[Short problem] Copy all of the entries below word for word, leaving out the pictures.

[Entries supplied]

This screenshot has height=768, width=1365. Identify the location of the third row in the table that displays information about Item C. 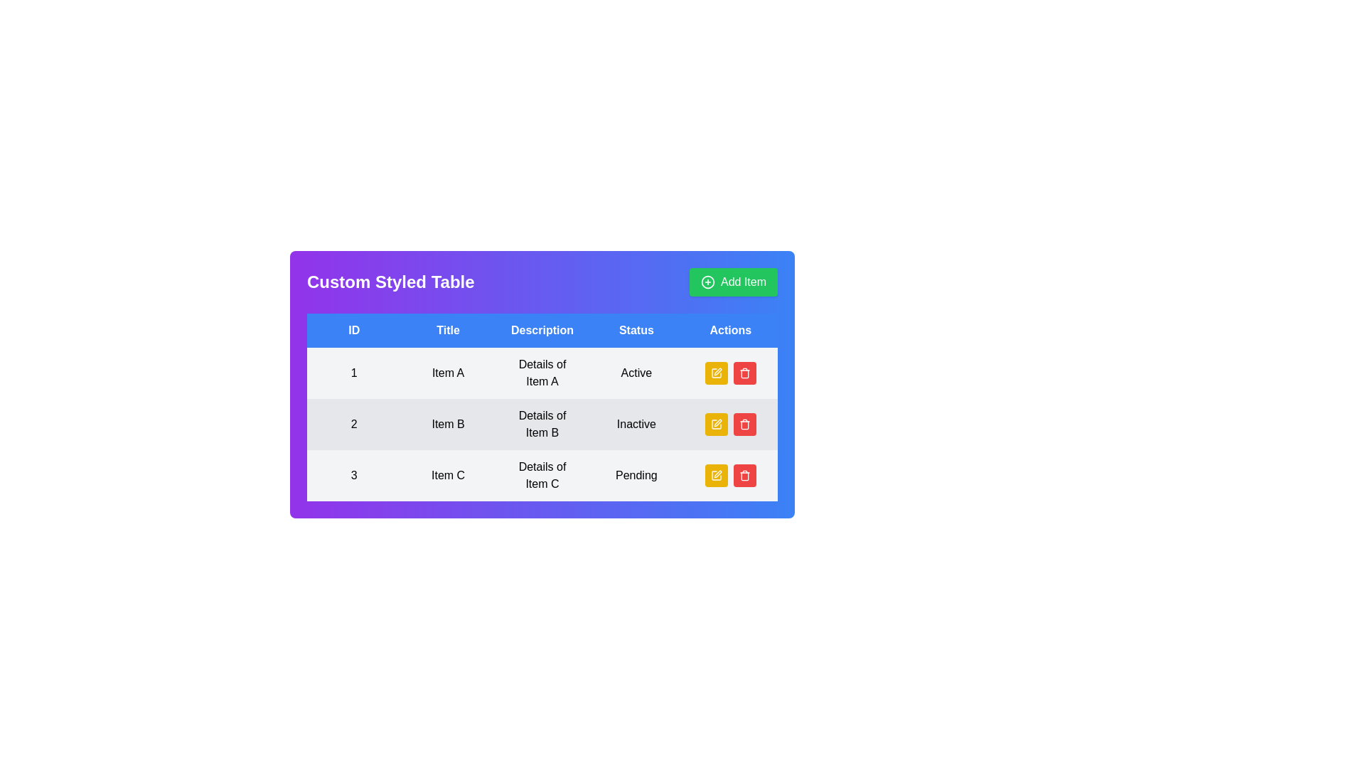
(542, 475).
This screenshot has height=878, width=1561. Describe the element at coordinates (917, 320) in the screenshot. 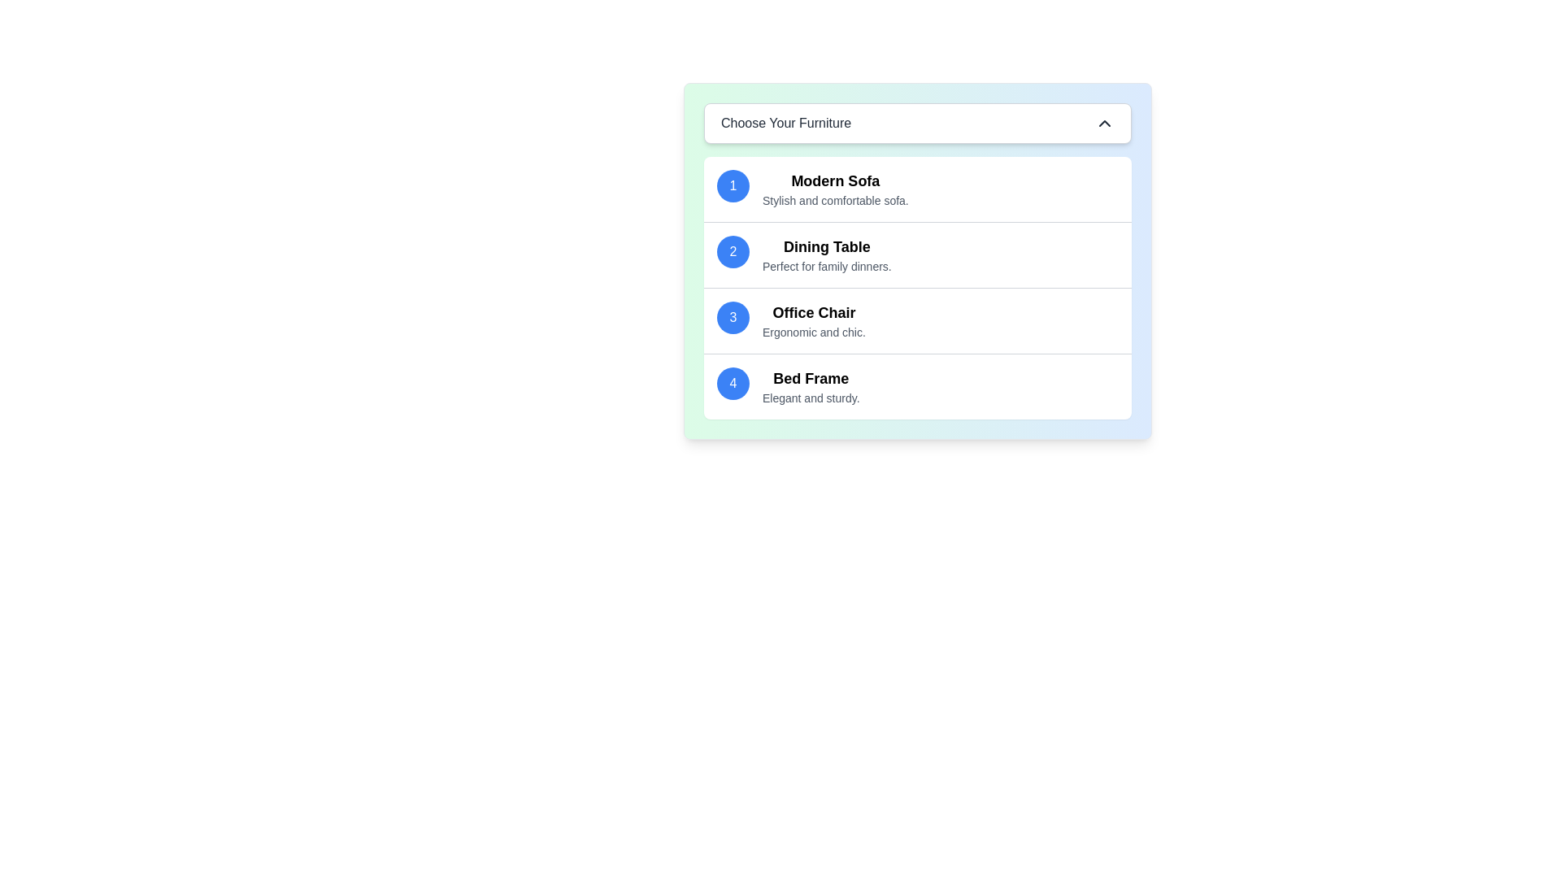

I see `the third list item which contains a blue circular badge with the number '3', a bold title 'Office Chair', and a subtitle 'Ergonomic and chic.'` at that location.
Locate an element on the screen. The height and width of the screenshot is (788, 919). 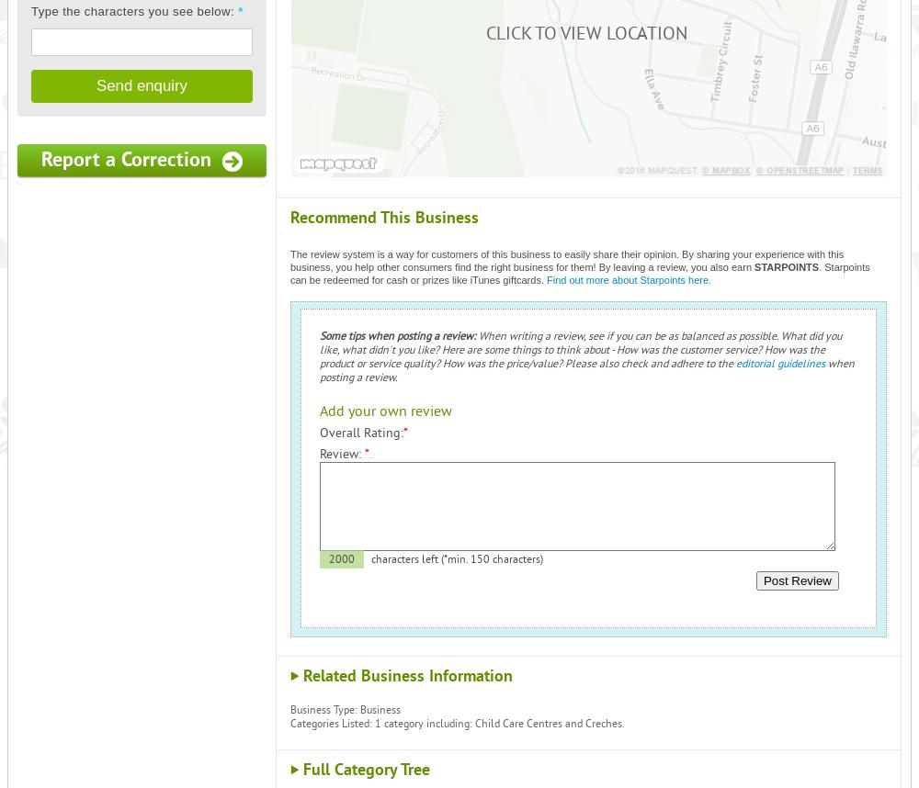
'editorial guidelines' is located at coordinates (736, 363).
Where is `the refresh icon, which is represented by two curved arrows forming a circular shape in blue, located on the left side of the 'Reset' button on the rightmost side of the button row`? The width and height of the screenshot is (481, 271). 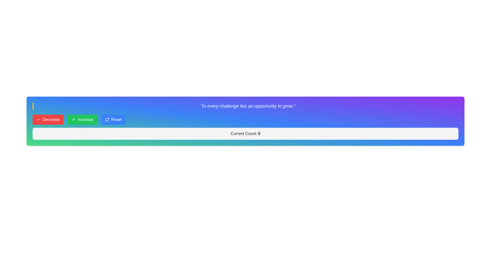
the refresh icon, which is represented by two curved arrows forming a circular shape in blue, located on the left side of the 'Reset' button on the rightmost side of the button row is located at coordinates (107, 119).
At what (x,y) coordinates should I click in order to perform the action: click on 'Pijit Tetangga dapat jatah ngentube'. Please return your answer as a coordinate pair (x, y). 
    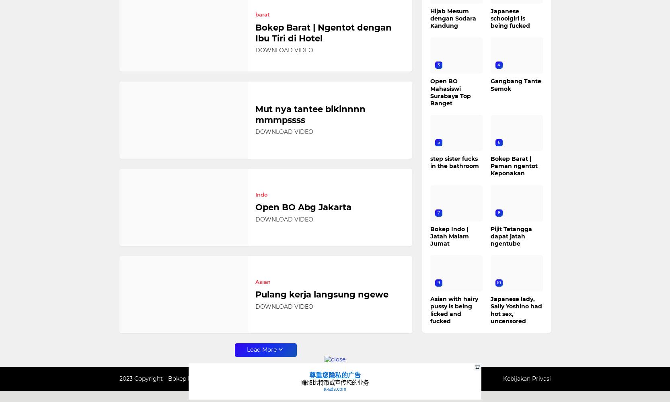
    Looking at the image, I should click on (510, 236).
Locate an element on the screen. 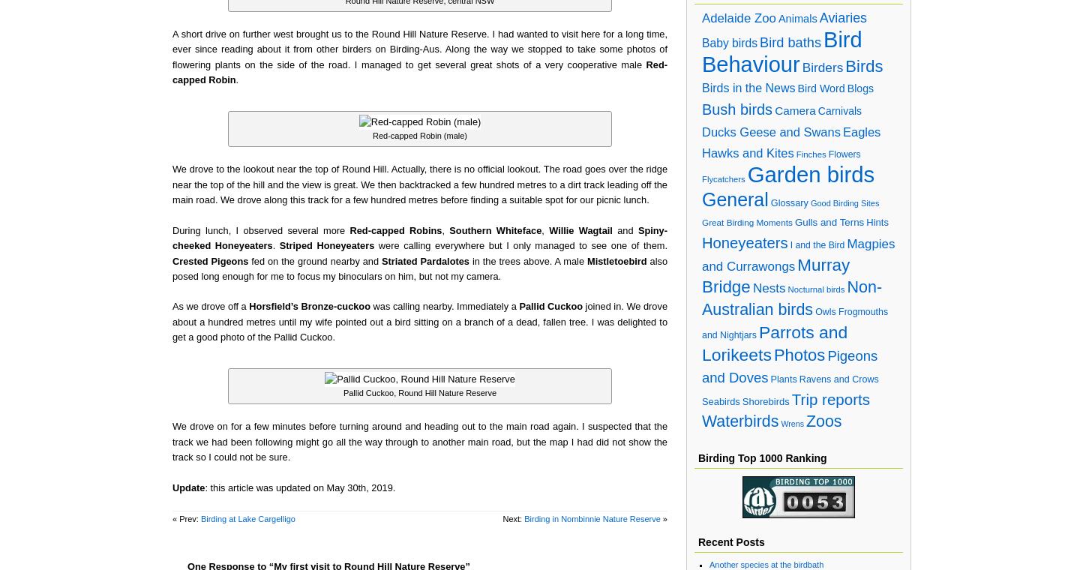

[Response to the task]
This screenshot has height=768, width=1365. Identify the location of the third row in the table that displays information about Item C. 
(542, 475).
This screenshot has height=878, width=1561. Describe the element at coordinates (917, 320) in the screenshot. 

I see `the third list item which contains a blue circular badge with the number '3', a bold title 'Office Chair', and a subtitle 'Ergonomic and chic.'` at that location.
Locate an element on the screen. The height and width of the screenshot is (788, 919). 
'editorial guidelines' is located at coordinates (736, 363).
Where is `the refresh icon, which is represented by two curved arrows forming a circular shape in blue, located on the left side of the 'Reset' button on the rightmost side of the button row`? The width and height of the screenshot is (481, 271). 
the refresh icon, which is represented by two curved arrows forming a circular shape in blue, located on the left side of the 'Reset' button on the rightmost side of the button row is located at coordinates (107, 119).
At what (x,y) coordinates should I click in order to perform the action: click on 'Pijit Tetangga dapat jatah ngentube'. Please return your answer as a coordinate pair (x, y). 
    Looking at the image, I should click on (510, 236).
Locate an element on the screen. 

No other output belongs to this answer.